One of my most painful and prominent disabilities.


Dystonia is a neurological movement disorder that is painful and causes muscles to spasm or not work as they should due to the brain not sending the correct signals to the body...and it sucks.


I have had problems with my muscles for a number of years now, but the past 30 months have been the worst. I have been getting muscle spasms which can last for hours at a time. My body seizes up in the most uncomfortable positions I could think of. If anyone reading has dystonia I really feel for you. Its taken me a while to get on some tablets that actually help a bit. Methocarbamol has been helpful in making the spasms not so intense. My legs used to kick out, arms flailed around. They still do this but not as bad as before. It started getting worse after my breakdown. I started noticing my hands would seize up and arms would twitch. I was trying to learn to walk again but my legs would just give way and not let me put any pressure on them. This is when I became a fulltime wheelchair user. I was using a wheelchair before, but mainly just when I knew I would be out for a longer time than normal. Most of the time I would try to just use my crutches and then rest afterwards. The Dystonia ruined that. I couldn't even self propel anymore and was having to be pushed by someone else all the time. Eventually I got my powerchair, which has been a game changer in feeling a little more independent. Even if my hands seize up I can still manage to drive my chair.
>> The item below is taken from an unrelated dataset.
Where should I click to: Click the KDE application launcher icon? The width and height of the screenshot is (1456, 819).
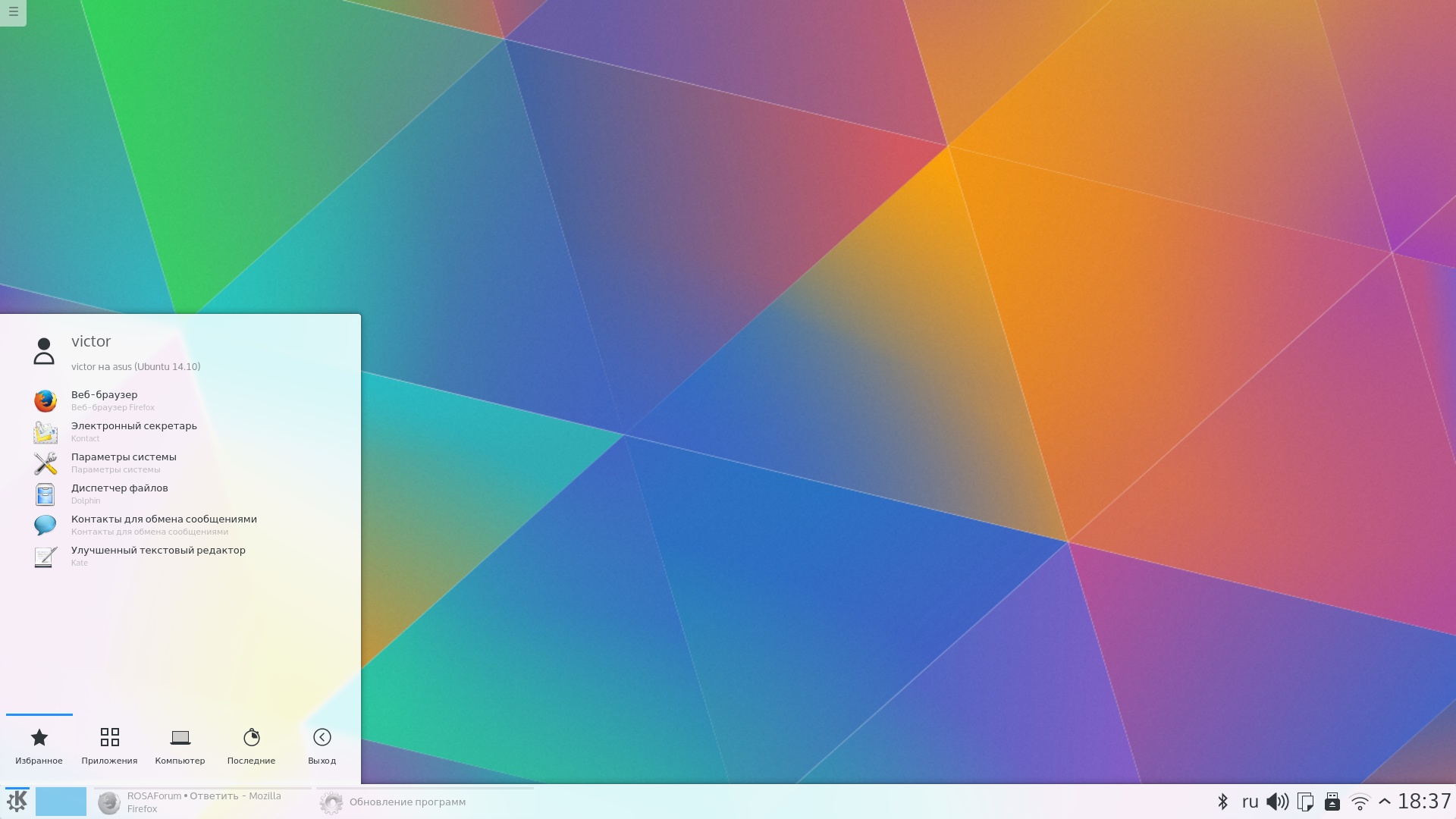click(x=17, y=801)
The part of the dystonia that I really can't handle is the locking of my jaw muscles and the locking of the muscles in my ankles and feet. When it flares up my teeth can be clenched all night long whilst I'm trying to sleep, then I get up in the morning with more of my molar broken off as my teeth are just grinding non stop. This has caused a lot of problems with my teeth, I was diagnosed with TMJ-D and I have chronic daily headaches due to the pressure. My feet are also painful. I cannot turn my feet outwards and most of the time they are seized up so they are both turned inwards. As though my feet face each-other if I stand with my crutches. Trying to move with feet like this is agonising to my hips and knees. I also have certain muscles in my neck that will seize up and spasm, which causes me to look like I am constantly looking to the left of me.

My speech can also go, I either wake up unable to talk properly or it will deteriorate through the day when I have a flare up.


Despite all the pain I get from Dystonia and the hassle it causes my children are amazing with me. If my speech has gone and I am trying to ask them something, it becomes a guessing game which cheers me up. (My 9 year old wins most of the time because she knows how I think and I think she is picking up on my version of sign language). Keeley (9year old) will also try to massage the muscles in my hands when my hands seize up and ask me if I need anything or any help. She is beyond amazing with me. She has never seen me without my disabilities and illnesses. Although she wrote a letter to Santa asking him to make me better so I can go play in the park with her which broke my heart. I have to remind her that I am still her mum and we still have our good days where I can do more than on a bad day.



This is me and my 9 year old. I was having a rough pain day, but this reminds me that as long as I have my kids (and my partner to lift me out of swings :D ) I can still be a mum to them and do my best for them.